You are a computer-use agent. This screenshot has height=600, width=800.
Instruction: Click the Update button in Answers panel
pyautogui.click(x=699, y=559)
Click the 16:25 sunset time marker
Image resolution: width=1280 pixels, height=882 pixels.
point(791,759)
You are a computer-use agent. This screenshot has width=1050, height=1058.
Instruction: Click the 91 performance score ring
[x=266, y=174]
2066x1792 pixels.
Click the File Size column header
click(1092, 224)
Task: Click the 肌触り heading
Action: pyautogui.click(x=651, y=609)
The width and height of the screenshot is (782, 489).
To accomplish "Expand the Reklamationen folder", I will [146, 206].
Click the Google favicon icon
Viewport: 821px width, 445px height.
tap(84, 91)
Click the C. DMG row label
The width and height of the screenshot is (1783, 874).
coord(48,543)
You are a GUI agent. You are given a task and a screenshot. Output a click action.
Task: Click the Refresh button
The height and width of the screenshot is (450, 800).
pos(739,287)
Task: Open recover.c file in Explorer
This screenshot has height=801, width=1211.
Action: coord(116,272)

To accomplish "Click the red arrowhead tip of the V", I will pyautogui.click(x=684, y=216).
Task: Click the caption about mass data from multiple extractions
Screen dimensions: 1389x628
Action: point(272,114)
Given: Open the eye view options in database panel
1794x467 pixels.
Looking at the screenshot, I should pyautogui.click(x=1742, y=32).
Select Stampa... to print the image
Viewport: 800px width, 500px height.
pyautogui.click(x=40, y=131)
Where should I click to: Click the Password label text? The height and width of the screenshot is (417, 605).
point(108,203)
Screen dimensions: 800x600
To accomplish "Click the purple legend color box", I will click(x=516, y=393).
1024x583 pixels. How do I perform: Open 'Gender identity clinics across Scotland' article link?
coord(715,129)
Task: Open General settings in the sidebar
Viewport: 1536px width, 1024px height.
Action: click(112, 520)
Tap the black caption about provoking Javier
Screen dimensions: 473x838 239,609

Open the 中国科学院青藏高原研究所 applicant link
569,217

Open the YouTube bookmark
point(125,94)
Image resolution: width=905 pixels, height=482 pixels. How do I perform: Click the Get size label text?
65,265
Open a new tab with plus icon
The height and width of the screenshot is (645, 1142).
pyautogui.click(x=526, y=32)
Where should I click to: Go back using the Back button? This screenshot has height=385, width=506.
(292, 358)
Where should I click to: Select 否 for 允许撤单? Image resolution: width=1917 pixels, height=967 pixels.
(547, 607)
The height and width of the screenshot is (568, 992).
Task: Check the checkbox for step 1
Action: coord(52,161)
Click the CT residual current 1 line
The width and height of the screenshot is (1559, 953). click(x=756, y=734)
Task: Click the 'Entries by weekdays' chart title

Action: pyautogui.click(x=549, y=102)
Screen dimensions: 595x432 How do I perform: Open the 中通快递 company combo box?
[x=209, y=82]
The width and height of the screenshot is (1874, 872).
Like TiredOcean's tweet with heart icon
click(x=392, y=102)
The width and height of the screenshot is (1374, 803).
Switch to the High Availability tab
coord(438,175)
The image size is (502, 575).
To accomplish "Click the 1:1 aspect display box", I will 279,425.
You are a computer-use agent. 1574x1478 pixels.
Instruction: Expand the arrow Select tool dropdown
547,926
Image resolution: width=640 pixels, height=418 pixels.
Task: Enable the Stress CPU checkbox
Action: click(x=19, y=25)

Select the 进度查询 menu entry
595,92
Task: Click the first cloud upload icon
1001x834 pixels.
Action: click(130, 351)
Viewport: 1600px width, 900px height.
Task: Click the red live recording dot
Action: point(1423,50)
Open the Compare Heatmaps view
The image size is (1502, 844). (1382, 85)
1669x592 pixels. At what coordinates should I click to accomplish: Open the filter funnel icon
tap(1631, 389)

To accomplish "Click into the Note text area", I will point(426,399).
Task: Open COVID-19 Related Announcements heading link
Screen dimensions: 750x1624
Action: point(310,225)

**What the exercise asks**
From the data above, say how many lines include "computer", and write nothing but the number.

**Response for this exercise**
3